Omar Souleiman sait parfaitement dans quel état est l’Egypte, même s’il n’a jamais participé à la gestion du pays. «Au jour le jour, l’Egypte est gouvernée par un « cabinet noir » de cinq ou six conseillers, qui travaillent au palais présidentiel», assure un diplomate occidental. Omar Souleiman, lui, a surtout traité de deux dossiers : la répression de l’islamisme, depuis son arrivée à la tête des services de renseignements en 1991, et les dossiers régionaux, en particulier le conflit israélo-palestinien cette dernière décennie. Sur la lutte contre l’islamisme armé, il s’est montré implacable dans les répressions des Gamaat al-islamiya et du mouvement Al-Jihad, qui ont causé un millier de morts durant les années 90. Il est aussi bien connu et apprécié des services occidentaux, en particulier de la CIA américaine qui n’a pas hésité, depuis le 11 septembre 2001, à faire transférer illégalement plusieurs islamistes égyptiens au Caire afin qu’ils soient débriefés par les moukhabarat, connus pour ne pas prendre de gants durant les interrogatoires.
«En fait, Omar Souleiman est un ministre bis des Affaires étrangères», assure le diplomate. Il assiste à tous les entretiens importants, est chargé des missions les plus délicates et secrètes.
Depuis le début de la deuxième Intifada, il est plus particulièrement en charge du dossier israélo-palestinien. Il a négocié une bonne dizaine de trêves, plus ou moins éphémères, entre Israéliens et Palestiniens. A partir de 2005, il gère le dossier du Hamas, dont la montée en puissance inquiète autant Israël que l’Egypte. Les islamistes du Hamas sont en effet très liés aux Frères musulmans égyptiens que Souleiman combat et déteste. Malgré le soutien égyptien aux forces de sécurité de l’Autorité palestinienne, le Hamas s’empare du pouvoir dans la bande de Gaza en juin 2007, au grand dam de l’Egypte, qui doit désormais faire avec un régime islamiste à sa frontière orientale. L’Egypte participe au blocus de la bande de Gaza en contrôlant le point de passage de Rafah, mais lorsque l’armée israélienne lance l’opération Plomb durci, en janvier 2009, Omar Souleiman s’active pour obtenir un cessez-le-feu.

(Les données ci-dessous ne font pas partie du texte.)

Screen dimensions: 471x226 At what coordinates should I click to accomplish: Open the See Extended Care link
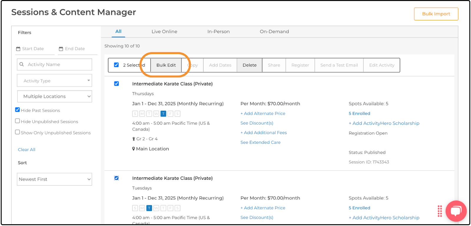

Il travaille aussi à réconcilier Hamas et Fatah, sans succès. Sa nomination a été très appréciée à Washington, en Israël et dans les chancelleries occidentales qui le connaissent bien, ce qui n’est pas forcément bon auprès de l’opinion égyptienne.
Trop tard. Agé aujourd’hui de 74 ans, Omar Souleiman, sort de l’ombre peut-être trop tard pour incarner une véritable rupture. L’homme, originaire d’une famille aisée de Qena, en Haute-Egypte, est apprécié pour sa compétence et son peu de goût pour le luxe. Aucune affaire de corruption ne lui colle aux basques. Mais il est trop associé au règne de Moubarak et ne fait pas forcément l’unanimité dans l’armée, qui aurait probablement préféré le ministre sortant de la Défense, le maréchal Tantaoui, l’un des derniers héros de la guerre d’octobre 1973.